• **Exercise goal**: Could you print each of the records below exactly?

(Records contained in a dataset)

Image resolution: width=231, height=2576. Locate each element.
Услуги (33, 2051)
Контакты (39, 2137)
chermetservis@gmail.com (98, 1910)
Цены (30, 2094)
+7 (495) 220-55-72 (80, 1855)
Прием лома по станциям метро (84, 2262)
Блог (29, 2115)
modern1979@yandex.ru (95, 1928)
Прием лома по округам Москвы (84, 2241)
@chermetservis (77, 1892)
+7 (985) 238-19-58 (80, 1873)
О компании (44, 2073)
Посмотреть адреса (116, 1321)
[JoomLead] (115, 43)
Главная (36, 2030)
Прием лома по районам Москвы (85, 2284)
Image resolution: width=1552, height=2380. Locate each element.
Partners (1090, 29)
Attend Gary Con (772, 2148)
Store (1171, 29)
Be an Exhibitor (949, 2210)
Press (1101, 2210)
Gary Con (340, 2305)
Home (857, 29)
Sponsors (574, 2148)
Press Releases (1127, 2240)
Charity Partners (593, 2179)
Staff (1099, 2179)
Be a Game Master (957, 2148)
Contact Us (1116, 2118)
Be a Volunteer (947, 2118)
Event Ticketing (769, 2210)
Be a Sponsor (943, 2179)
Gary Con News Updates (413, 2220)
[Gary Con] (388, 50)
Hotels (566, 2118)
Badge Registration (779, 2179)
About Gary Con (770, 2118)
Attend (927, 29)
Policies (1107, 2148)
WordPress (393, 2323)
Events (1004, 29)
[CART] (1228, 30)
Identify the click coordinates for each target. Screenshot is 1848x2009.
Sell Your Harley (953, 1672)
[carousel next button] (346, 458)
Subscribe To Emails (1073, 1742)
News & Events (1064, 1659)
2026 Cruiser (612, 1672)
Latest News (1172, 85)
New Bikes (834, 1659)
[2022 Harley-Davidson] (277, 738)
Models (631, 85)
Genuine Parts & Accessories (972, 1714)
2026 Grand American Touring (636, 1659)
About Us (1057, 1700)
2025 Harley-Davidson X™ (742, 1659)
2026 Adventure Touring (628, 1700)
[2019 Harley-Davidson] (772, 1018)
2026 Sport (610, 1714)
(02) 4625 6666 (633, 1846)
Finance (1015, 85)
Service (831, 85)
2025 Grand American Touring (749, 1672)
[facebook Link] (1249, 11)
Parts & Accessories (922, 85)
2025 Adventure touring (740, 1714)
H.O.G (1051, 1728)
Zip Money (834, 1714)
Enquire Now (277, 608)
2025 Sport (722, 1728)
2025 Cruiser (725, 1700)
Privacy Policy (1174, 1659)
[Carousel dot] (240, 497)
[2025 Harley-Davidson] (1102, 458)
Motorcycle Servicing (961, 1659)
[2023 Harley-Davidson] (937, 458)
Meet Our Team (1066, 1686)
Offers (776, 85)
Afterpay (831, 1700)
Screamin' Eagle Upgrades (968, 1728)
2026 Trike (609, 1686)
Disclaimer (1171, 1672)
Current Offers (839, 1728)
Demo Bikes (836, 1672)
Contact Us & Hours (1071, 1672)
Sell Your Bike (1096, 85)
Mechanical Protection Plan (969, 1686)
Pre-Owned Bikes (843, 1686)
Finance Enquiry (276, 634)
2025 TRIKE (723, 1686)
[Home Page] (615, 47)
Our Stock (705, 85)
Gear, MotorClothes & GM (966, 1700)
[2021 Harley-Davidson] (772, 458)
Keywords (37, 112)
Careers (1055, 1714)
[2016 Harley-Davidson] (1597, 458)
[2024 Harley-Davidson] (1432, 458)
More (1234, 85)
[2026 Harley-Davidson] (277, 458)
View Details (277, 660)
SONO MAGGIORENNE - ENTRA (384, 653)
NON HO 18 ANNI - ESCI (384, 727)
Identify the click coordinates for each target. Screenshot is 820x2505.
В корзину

• **Output of the task**:
Image resolution: width=231, height=2576. Locate each element.
Услуги (33, 2051)
Контакты (39, 2137)
chermetservis@gmail.com (98, 1910)
Цены (30, 2094)
+7 (495) 220-55-72 (80, 1855)
Прием лома по станциям метро (84, 2262)
Блог (29, 2115)
modern1979@yandex.ru (95, 1928)
Прием лома по округам Москвы (84, 2241)
@chermetservis (77, 1892)
+7 (985) 238-19-58 (80, 1873)
О компании (44, 2073)
Посмотреть адреса (116, 1321)
[JoomLead] (115, 43)
Главная (36, 2030)
Прием лома по районам Москвы (85, 2284)
Image resolution: width=1552, height=2380. Locate each element.
Partners (1090, 29)
Attend Gary Con (772, 2148)
Store (1171, 29)
Be an Exhibitor (949, 2210)
Press (1101, 2210)
Gary Con (340, 2305)
Home (857, 29)
Sponsors (574, 2148)
Press Releases (1127, 2240)
Charity Partners (593, 2179)
Staff (1099, 2179)
Be a Game Master (957, 2148)
Contact Us (1116, 2118)
Be a Volunteer (947, 2118)
Event Ticketing (769, 2210)
Be a Sponsor (943, 2179)
Gary Con News Updates (413, 2220)
[Gary Con] (388, 50)
Hotels (566, 2118)
Badge Registration (779, 2179)
About Gary Con (770, 2118)
Attend (927, 29)
Policies (1107, 2148)
WordPress (393, 2323)
Events (1004, 29)
[CART] (1228, 30)
Identify the click coordinates for each target. Screenshot is 1848x2009.
Sell Your Harley (953, 1672)
[carousel next button] (346, 458)
Subscribe To Emails (1073, 1742)
News & Events (1064, 1659)
2026 Cruiser (612, 1672)
Latest News (1172, 85)
New Bikes (834, 1659)
[2022 Harley-Davidson] (277, 738)
Models (631, 85)
Genuine Parts & Accessories (972, 1714)
2026 Grand American Touring (636, 1659)
About Us (1057, 1700)
2025 Harley-Davidson X™ (742, 1659)
2026 Adventure Touring (628, 1700)
[2019 Harley-Davidson] (772, 1018)
2026 Sport (610, 1714)
(02) 4625 6666 (633, 1846)
Finance (1015, 85)
Service (831, 85)
2025 Grand American Touring (749, 1672)
[facebook Link] (1249, 11)
Parts & Accessories (922, 85)
2025 Adventure touring (740, 1714)
H.O.G (1051, 1728)
Zip Money (834, 1714)
Enquire Now (277, 608)
2025 Sport (722, 1728)
2025 Cruiser (725, 1700)
Privacy Policy (1174, 1659)
[Carousel dot] (240, 497)
[2025 Harley-Davidson] (1102, 458)
Motorcycle Servicing (961, 1659)
[2023 Harley-Davidson] (937, 458)
Meet Our Team (1066, 1686)
Offers (776, 85)
Afterpay (831, 1700)
Screamin' Eagle Upgrades (968, 1728)
2026 Trike (609, 1686)
Disclaimer (1171, 1672)
Current Offers (839, 1728)
Demo Bikes (836, 1672)
Contact Us & Hours (1071, 1672)
Sell Your Bike (1096, 85)
Mechanical Protection Plan (969, 1686)
Pre-Owned Bikes (843, 1686)
Finance Enquiry (276, 634)
2025 TRIKE (723, 1686)
[Home Page] (615, 47)
Our Stock (705, 85)
Gear, MotorClothes & GM (966, 1700)
[2021 Harley-Davidson] (772, 458)
Keywords (37, 112)
Careers (1055, 1714)
[2016 Harley-Davidson] (1597, 458)
[2024 Harley-Davidson] (1432, 458)
More (1234, 85)
[2026 Harley-Davidson] (277, 458)
View Details (277, 660)
SONO MAGGIORENNE - ENTRA (384, 653)
NON HO 18 ANNI - ESCI (384, 727)
Identify the click coordinates for each target. Screenshot is 820x2505.
В корзину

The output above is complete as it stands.